My three-year-old son started in the Kinderkickers soccer league last week.
When you live in a small town like ours, the event resembles a barn raising.
Families arrived out of nowhere and assembled around the soccer field to cheer on their sons, daughters and grandchildren. Fellow neighbors with folding chairs, lawn blankets, coolers and soccer balls emerged everywhere.
It’s both intriguing and nerve-racking to watch your offspring participate in a structured team sport for the first time. There’s a high level of curiosity, excitement, peer pressure, awkwardness and fun all happening at the same time. It’s a rite of passage.
The rumor of crazy sports parents? They’re true. These people actually exist — even amidst toddlers whose attempts to kick the ball miss half the time.
This day was reminiscent of my own childhood. Most of all, it was one of those moments that made me feel like a full-fledged suburban dad. I never thought of myself that way, until this day.

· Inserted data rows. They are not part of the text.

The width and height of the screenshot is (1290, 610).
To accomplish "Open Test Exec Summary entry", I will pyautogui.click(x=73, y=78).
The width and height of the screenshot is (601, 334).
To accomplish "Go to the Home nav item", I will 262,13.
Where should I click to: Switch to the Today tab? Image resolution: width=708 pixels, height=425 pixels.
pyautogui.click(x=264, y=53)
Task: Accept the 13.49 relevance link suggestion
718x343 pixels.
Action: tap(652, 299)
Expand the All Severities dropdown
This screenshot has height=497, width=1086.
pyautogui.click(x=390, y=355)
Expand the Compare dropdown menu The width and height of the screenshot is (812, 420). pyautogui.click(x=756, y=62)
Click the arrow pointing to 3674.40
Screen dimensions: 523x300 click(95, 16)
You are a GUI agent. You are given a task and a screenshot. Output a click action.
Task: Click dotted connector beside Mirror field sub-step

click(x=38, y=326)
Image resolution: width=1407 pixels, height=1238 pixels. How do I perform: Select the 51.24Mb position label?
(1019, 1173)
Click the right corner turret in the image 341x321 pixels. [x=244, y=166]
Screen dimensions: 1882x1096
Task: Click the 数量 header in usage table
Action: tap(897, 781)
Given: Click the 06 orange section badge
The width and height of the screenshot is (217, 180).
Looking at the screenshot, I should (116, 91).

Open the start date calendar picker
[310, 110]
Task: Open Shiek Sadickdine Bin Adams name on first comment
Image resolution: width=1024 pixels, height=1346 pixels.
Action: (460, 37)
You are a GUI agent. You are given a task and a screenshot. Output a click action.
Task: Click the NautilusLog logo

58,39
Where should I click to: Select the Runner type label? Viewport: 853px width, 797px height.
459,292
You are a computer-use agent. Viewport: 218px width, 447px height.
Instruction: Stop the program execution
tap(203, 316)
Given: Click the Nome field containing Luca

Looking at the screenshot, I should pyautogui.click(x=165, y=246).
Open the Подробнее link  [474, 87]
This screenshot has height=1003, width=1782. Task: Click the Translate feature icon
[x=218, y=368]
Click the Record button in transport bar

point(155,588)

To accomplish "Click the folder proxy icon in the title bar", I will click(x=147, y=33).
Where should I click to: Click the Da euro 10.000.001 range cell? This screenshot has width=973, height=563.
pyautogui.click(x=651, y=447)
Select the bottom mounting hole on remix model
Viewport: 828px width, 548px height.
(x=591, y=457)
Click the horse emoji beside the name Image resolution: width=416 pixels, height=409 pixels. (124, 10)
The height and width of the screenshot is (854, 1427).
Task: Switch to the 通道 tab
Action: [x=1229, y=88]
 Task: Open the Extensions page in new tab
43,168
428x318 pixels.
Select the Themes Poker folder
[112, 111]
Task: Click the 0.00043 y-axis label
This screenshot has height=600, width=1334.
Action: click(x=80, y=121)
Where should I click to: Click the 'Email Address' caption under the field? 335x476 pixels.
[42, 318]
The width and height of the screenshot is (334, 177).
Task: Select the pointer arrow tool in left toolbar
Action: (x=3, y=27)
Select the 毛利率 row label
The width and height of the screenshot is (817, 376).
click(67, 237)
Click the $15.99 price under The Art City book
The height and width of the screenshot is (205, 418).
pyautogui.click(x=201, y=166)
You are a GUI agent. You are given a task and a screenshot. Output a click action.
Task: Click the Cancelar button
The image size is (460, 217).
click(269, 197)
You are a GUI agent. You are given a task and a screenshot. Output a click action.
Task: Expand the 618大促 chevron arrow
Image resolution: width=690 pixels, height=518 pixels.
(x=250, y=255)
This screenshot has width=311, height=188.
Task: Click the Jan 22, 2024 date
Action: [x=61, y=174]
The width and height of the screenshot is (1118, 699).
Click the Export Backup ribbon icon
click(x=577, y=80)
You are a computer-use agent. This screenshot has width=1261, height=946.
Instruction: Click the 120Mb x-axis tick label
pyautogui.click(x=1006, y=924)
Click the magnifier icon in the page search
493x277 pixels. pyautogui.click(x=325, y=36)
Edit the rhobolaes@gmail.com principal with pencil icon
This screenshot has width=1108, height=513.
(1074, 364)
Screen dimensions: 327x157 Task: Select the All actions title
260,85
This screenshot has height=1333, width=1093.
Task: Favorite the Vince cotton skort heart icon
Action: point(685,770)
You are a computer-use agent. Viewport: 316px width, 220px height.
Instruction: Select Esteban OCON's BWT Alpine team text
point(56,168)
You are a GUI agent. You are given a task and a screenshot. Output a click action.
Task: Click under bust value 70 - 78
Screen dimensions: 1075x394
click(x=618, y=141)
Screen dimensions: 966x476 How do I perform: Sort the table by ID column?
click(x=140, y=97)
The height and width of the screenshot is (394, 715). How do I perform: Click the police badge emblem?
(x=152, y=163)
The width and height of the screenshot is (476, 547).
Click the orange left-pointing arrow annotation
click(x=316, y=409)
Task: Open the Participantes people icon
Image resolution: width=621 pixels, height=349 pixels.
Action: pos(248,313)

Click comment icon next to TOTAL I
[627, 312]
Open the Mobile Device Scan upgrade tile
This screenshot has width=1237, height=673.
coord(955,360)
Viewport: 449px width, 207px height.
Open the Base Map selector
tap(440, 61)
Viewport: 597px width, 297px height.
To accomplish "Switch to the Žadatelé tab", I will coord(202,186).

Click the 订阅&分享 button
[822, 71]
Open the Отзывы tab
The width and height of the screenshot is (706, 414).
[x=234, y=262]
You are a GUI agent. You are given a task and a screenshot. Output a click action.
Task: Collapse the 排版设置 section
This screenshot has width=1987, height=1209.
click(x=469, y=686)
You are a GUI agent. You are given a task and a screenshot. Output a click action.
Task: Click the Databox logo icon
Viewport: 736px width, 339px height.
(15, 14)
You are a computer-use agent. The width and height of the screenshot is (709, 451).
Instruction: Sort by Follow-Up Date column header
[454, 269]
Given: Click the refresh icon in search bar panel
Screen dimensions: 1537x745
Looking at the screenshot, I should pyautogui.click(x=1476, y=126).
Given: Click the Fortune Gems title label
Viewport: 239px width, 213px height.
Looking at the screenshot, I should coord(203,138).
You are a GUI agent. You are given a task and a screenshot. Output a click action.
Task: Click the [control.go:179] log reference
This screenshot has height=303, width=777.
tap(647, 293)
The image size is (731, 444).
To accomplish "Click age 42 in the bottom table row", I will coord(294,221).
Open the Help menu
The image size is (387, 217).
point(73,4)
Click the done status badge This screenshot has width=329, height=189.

Congrats on reaching this parenting milestone. I agree with you that this experience is both intriguing and nerve-racking, though I don’t think they are equal. It depends on the sport and the age of your child. When your child is younger and the sport is less complicated or risky I think intriguing ranks about 50% to 50% nerve-racking. When your child gets older, the sports get more agressive/competitive, and there is more outside pressure all of a sudden it is not intriguing any longer (or if it is the nerve-racking part dwarfs everything else).
I remember when Dryver was playing full contact tackle football, where the coaches were ex-NCAA and NFL players and they had practice at least 3-4 times per week during the school year, nerve-racking went up to 99.9%, which did fuel the excitement.
I look forward to going to the games and watching my boys play. I have such a great time knowing they are having fun. I know this experience is something I will never have again and is so fun. But, all that being said, many times when one of my boys is up to bat, or has the ball, or is on the free throw line, or is teeing off, I can’t look.
Thanks for your comment, Jim. I never thought of that until now — the
prospect of full contact sports like football, ice hockey, even rugby. Eek!
You’re making me look forward to other rites of passage, like my daughter
dating, or my son getting his drivers license.
We’ve managed to miss the deadline for both pee-wee football and for soccer in our new small town, which is probably a good thing. But next year I’m sure we’ll be joining you in the anxieties and joys!
It’s a hoot. My dad said I need a minivan now.